本文 |
金正日の長男・正男を切り札として庇護する中国!

2010.11.26(Fri)JBプレス福山隆

 個人的には3代世襲には反対しています」。金正日の長男の金正男は、中国・北京でのテレビ朝日のインタビュー(10月9日)にそう答えたという。(敬称略)

金正男の「3代世襲に反対」発言は中国の恫喝か!

金正男がインタビューで自分を排除した父・金正日と「皇太子」の座を射止めた弟・正恩を挑発するかのように「個人的には3代世襲には反対」と言って憚らなかったのはなぜだろう。

 本来なら抹殺(暗殺)される運命にある金正男の背後には中国がついている。

 金正日の瀬戸際外交などで今や世界の「孤児」となった北朝鮮は、唯一の庇護者である中国が「生殺与奪の権」を握っている。

 中国は意図的に金正男を通じ中国の本音を代弁させ、金正日・正恩父子を恫喝し「改革開放実行の約束の履行」を迫っているのではあるまいか。

 中国は、金正男のインタビュー発言を通じ、正男を「スペアカード」として庇護する意志・立場を鮮明にしたのではないだろうか。

中国は金正男「傀儡政権」を準備か!

 金正男を温存し、彼を中心に「傀儡政権」を創り、「平時における内政干渉」と「有事における軍事介入」の「切り札・旗印」にしようとしている可能性がある。

課題 | 本文では、中国が北朝鮮の「生殺与奪の権」を握っているとされている。本文に述べられている北朝鮮の状況に基づいて、その理由を一〜三文で説明せよ。 このデータは本文の読解には使わない。

収集データ |
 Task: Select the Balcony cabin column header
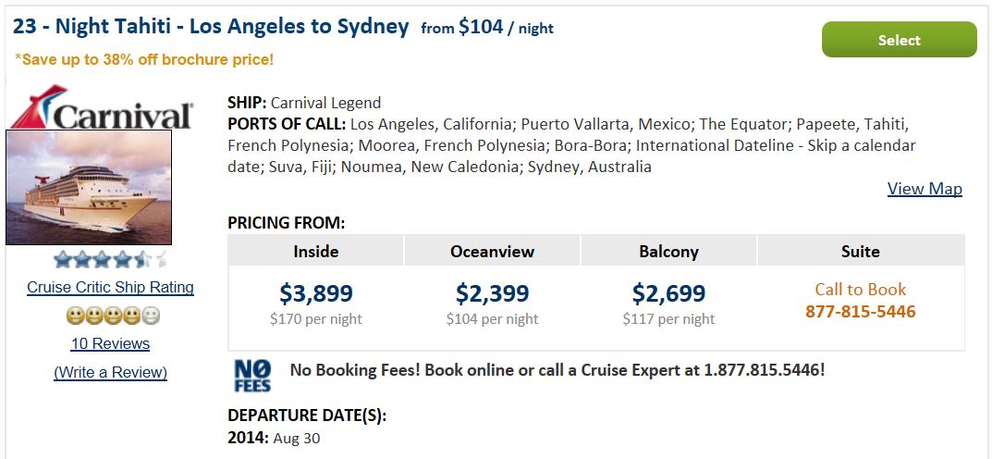pos(668,252)
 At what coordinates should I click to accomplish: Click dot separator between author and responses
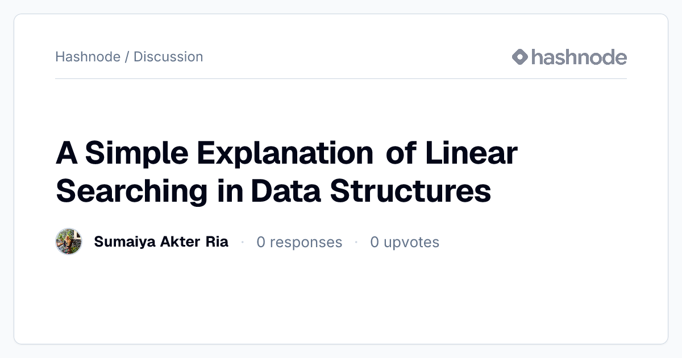tap(243, 242)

解答例 | 金正日の瀬戸際外交などによって、北朝鮮は今や世界の「孤児」となっている。そのため、唯一の庇護者である中国が北朝鮮の「生殺与奪の権」を握っているとされる。